==== Supplied material

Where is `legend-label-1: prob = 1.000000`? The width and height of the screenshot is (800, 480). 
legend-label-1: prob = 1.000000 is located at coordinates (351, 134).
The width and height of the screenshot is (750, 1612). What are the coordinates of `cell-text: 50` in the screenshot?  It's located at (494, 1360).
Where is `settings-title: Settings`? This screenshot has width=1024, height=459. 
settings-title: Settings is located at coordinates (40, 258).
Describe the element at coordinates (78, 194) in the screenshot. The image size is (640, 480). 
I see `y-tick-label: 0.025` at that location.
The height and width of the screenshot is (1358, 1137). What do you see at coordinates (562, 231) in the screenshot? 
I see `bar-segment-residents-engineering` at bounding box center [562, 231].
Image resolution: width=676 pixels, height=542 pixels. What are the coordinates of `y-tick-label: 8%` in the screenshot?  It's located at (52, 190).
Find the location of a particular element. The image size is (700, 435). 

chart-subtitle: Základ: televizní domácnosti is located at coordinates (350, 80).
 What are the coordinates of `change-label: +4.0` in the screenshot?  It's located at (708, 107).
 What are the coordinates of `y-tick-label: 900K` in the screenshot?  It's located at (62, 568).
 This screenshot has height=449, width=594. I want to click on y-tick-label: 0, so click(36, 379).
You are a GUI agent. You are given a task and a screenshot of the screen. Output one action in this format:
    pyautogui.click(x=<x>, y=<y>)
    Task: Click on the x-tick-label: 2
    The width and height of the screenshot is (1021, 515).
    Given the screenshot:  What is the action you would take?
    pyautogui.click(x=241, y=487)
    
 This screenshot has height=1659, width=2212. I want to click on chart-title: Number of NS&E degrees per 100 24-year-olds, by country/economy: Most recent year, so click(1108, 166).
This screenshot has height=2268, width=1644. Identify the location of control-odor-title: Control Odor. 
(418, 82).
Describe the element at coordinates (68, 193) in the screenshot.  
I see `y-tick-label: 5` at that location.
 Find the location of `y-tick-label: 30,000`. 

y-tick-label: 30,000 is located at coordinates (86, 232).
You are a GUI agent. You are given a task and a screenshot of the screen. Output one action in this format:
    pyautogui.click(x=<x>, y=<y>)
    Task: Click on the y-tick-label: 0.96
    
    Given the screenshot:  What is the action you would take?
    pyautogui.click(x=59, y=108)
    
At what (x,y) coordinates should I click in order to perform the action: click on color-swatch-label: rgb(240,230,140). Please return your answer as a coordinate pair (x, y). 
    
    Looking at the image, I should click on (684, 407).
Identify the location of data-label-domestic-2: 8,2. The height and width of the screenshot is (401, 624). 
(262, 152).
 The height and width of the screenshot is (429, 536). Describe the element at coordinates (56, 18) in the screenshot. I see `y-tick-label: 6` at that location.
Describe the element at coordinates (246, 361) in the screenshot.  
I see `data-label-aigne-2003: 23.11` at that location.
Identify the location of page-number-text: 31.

========

__What this task involves__: Rewrite the entries starting at the line containing "Describe the element at coordinates (68, 193)" and ending at the line containing "y-tick-label: 30,000 is", substituting "Identify" for "Describe" and leaving everything else as it is.

__Answer to the exercise__:
Identify the element at coordinates (68, 193) in the screenshot.  
I see `y-tick-label: 5` at that location.
 Find the location of `y-tick-label: 30,000`. 

y-tick-label: 30,000 is located at coordinates (86, 232).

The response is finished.